Half Marathon Exploratory Data Analysis

This weekend I made a half-marathon (my second this year). It was great — nice town, OK weather, great people.

But what do I actually know about my fellow runners? I’m going to use my new R-knowledge, and figure it out!

Get the data

An R-dataframe. Think about it as excel on steroids.

R is a lot of things: a data-management tool, a data-analysis tool, a visualisation tool, and a programming language.

Runner demographics

The capital is very over-represented

How about gender?

56% of runners are males.

And about age of the runners? Wow, actually I’m rather young(34), if we look at the age distribution.

The vertical red line represents my age


Pink horizontal line represents my net time (125 minutes)

The net time distribution is interesting. First, looks like i’m rather below the average pace with my time.

Second, look at the shape of the histograms. You can argue that male times look somewhat normally — with a median around 115 minutes. However, female times are bi-modal. There are 2 distinct group: the ladies who run the same or better times than an average guy, and another group, which peaks around 135 minutes.

And how about a scatter plot: time vs age vs sex ?

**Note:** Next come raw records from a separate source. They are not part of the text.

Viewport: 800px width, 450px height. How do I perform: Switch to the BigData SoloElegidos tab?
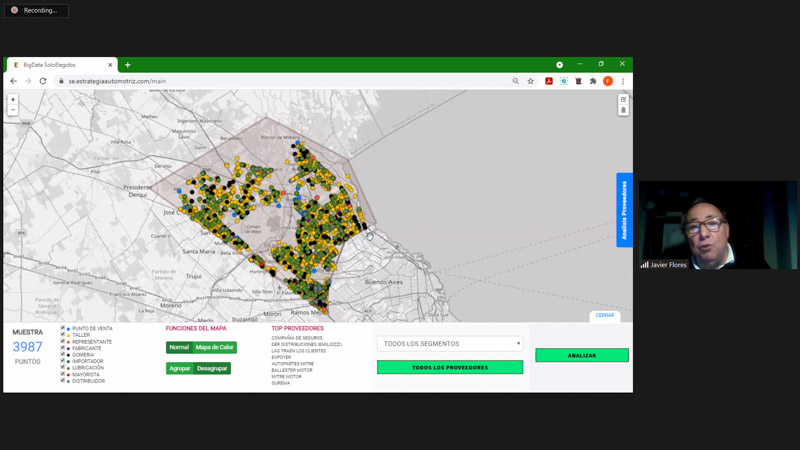tap(60, 65)
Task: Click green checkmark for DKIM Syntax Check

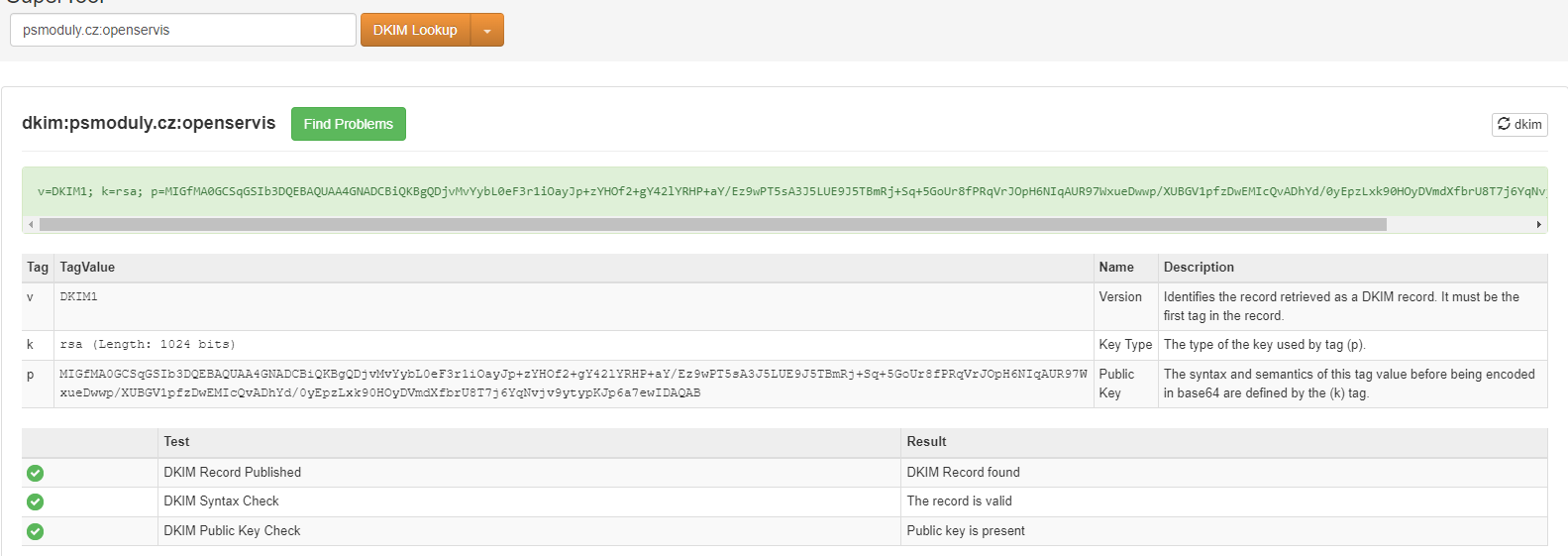Action: tap(35, 501)
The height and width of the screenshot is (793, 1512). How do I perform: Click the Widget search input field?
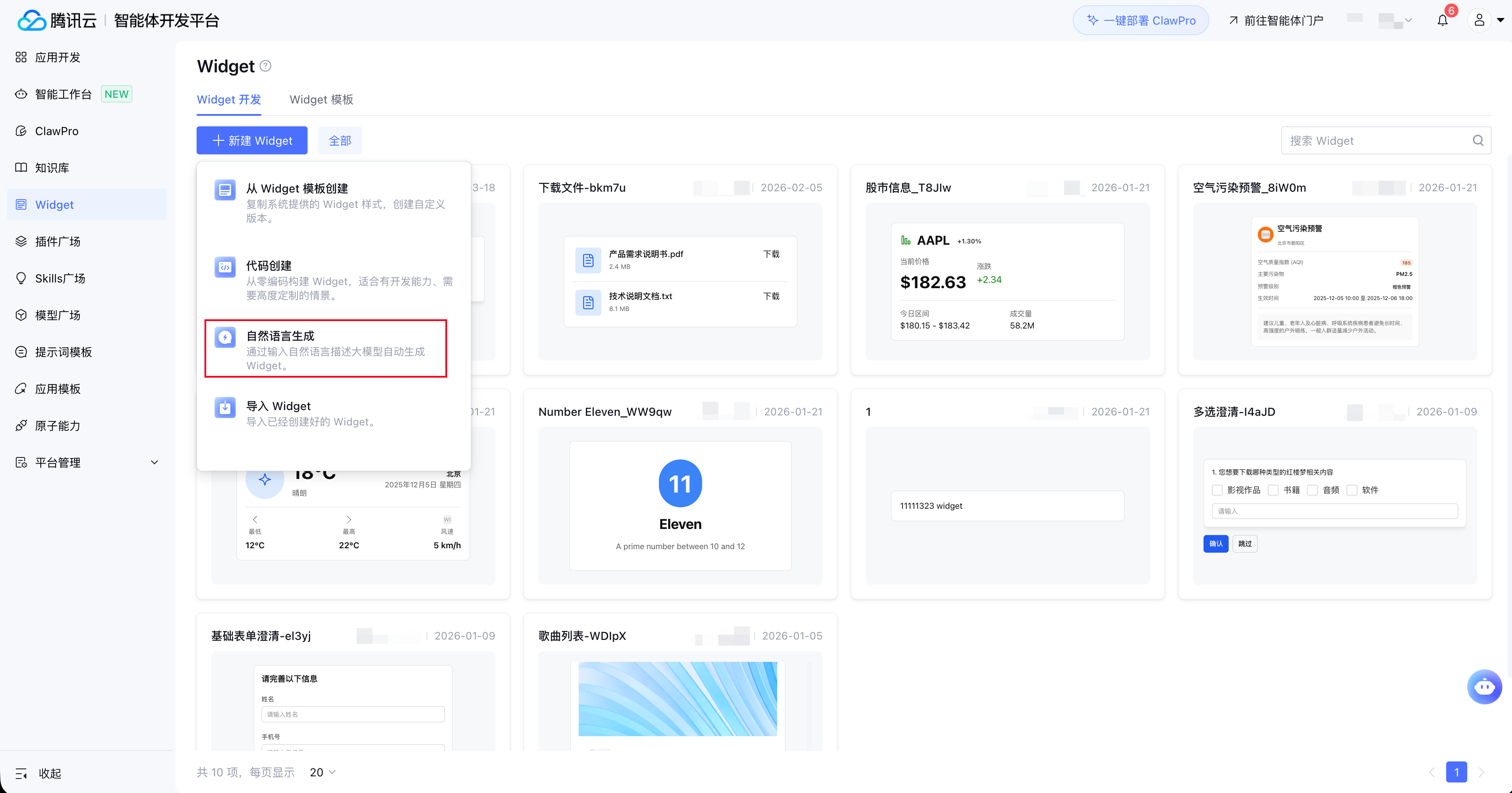[x=1373, y=141]
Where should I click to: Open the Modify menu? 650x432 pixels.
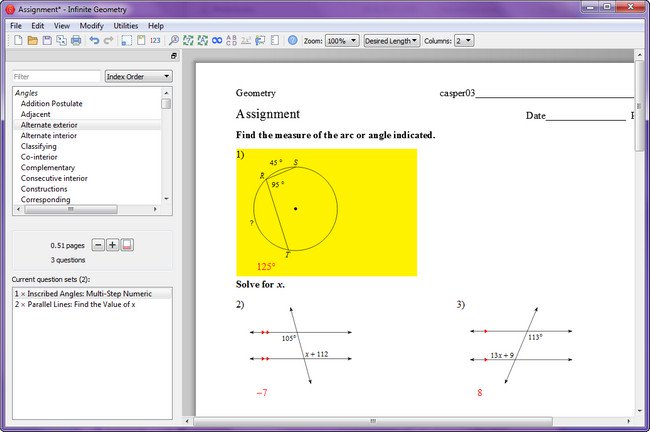coord(91,25)
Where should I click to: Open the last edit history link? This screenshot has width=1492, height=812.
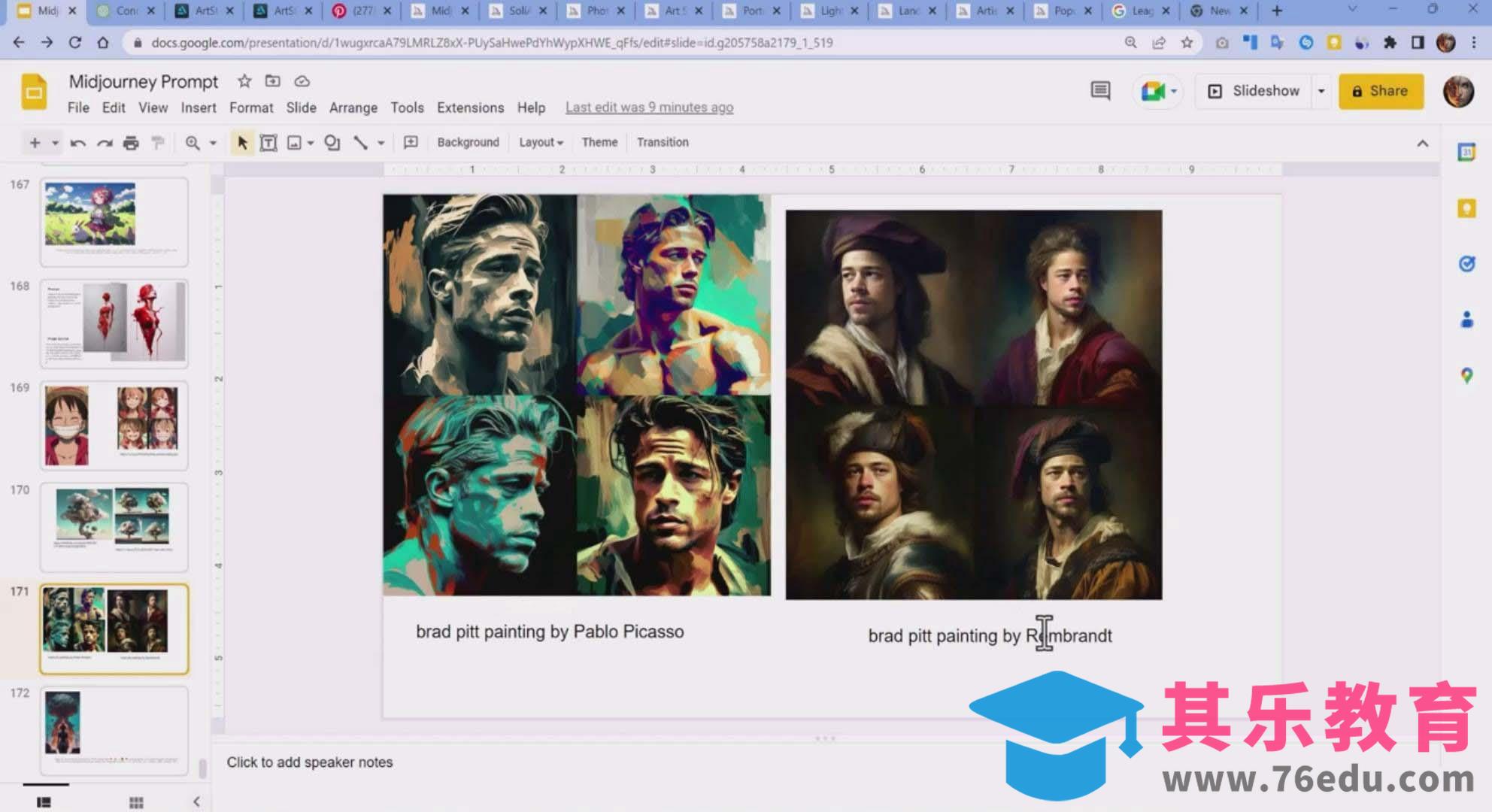click(649, 108)
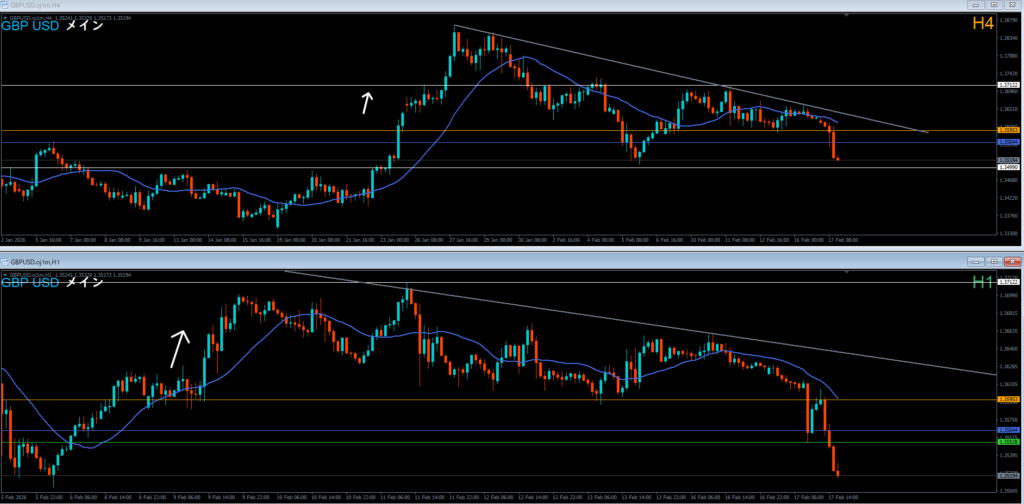Expand the H4 chart info dropdown triangle
The width and height of the screenshot is (1024, 504).
5,16
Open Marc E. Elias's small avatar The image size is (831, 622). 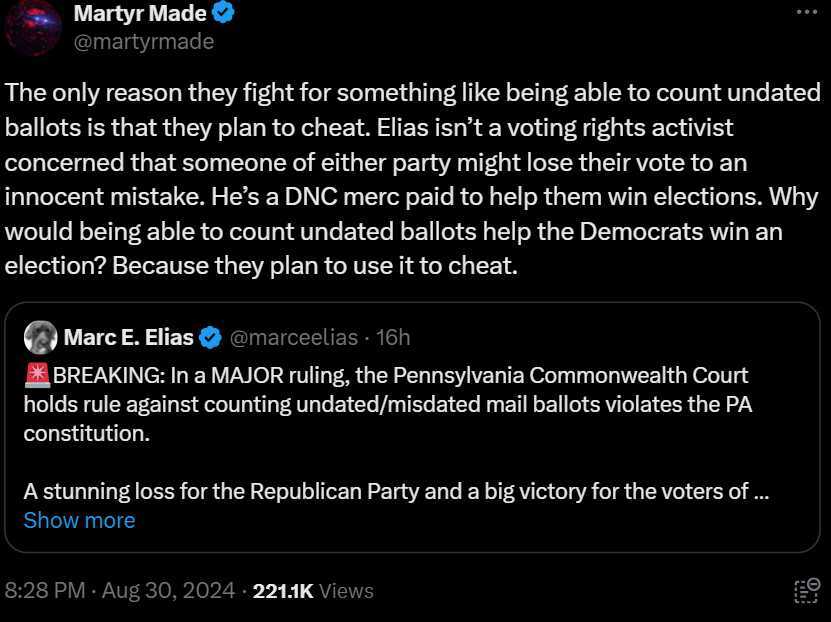pyautogui.click(x=40, y=338)
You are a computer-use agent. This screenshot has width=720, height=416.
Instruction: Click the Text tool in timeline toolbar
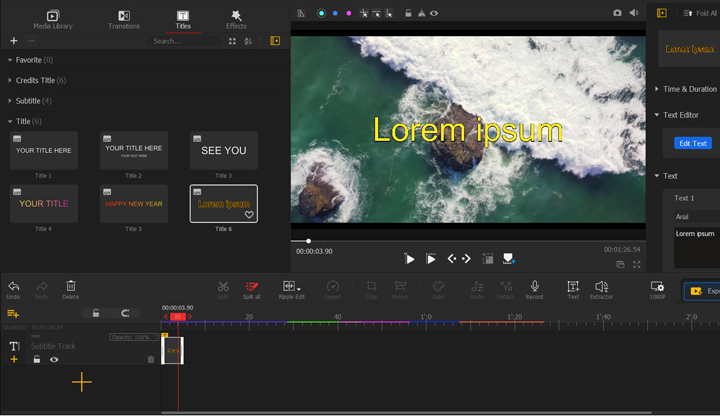[573, 287]
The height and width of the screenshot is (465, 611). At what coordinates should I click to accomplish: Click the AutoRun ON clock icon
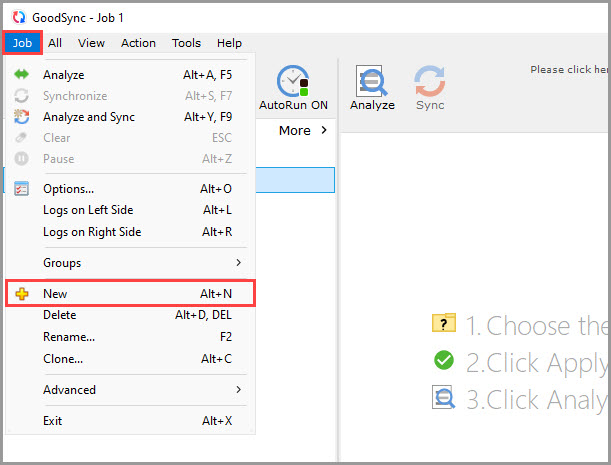(293, 81)
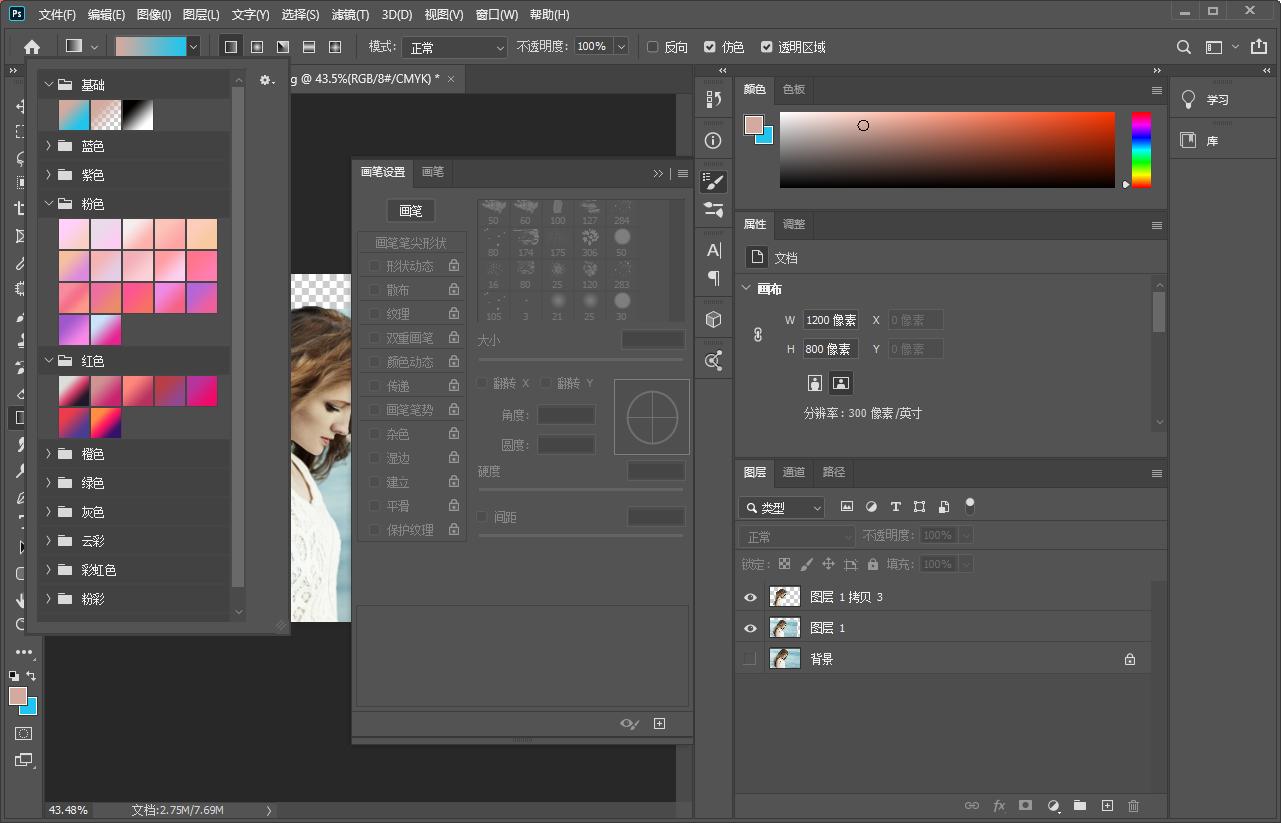Click the 图层 1 拷贝 3 layer thumbnail

click(x=784, y=597)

Every point represents one runner. The line represents a regressive, imaginary average.
  • Pink points (males) are rather at the lower part of the plot. On average, males run faster.
  • We can’t see any big difference between ages. However, there is a peak around 25. It’s not clear, if the 20-somethings really do worse, or this is some other effect.
  • At very good times (below 1:40) males are over-represented.


I have an assumption that usually runners run second round slower — they are tired after 10 kilometers.

Difference between 2 rounds, in seconds. Positive numbers represent slower, while negative numbers a faster pace at the second round. Red line is 0, which is exactly same 2 rounds.

The assumption was right — the average runner loses 1.5 minutes at the second 10 kilometers. It is worth to note that this is a beautiful, a little right skewed bell-curve.

Lets scatter plot the same data! At this plot we see the pace changing (y-scale) vs age, grouped by sex.

The line represents regressed average for the given age group

Here we can see something really fun. Male and female pace changes more-or-less the same way. However:

Females around 25-years lose a lot of pace at the second round — which is not true for other female age groups. This is probably the same affect which we already seen at the age vs net-time distribution; and I’m sure that it is somehow connected with the bi-modal net time female time results.

Looks like male runners are more homogenous, while females are more diverse.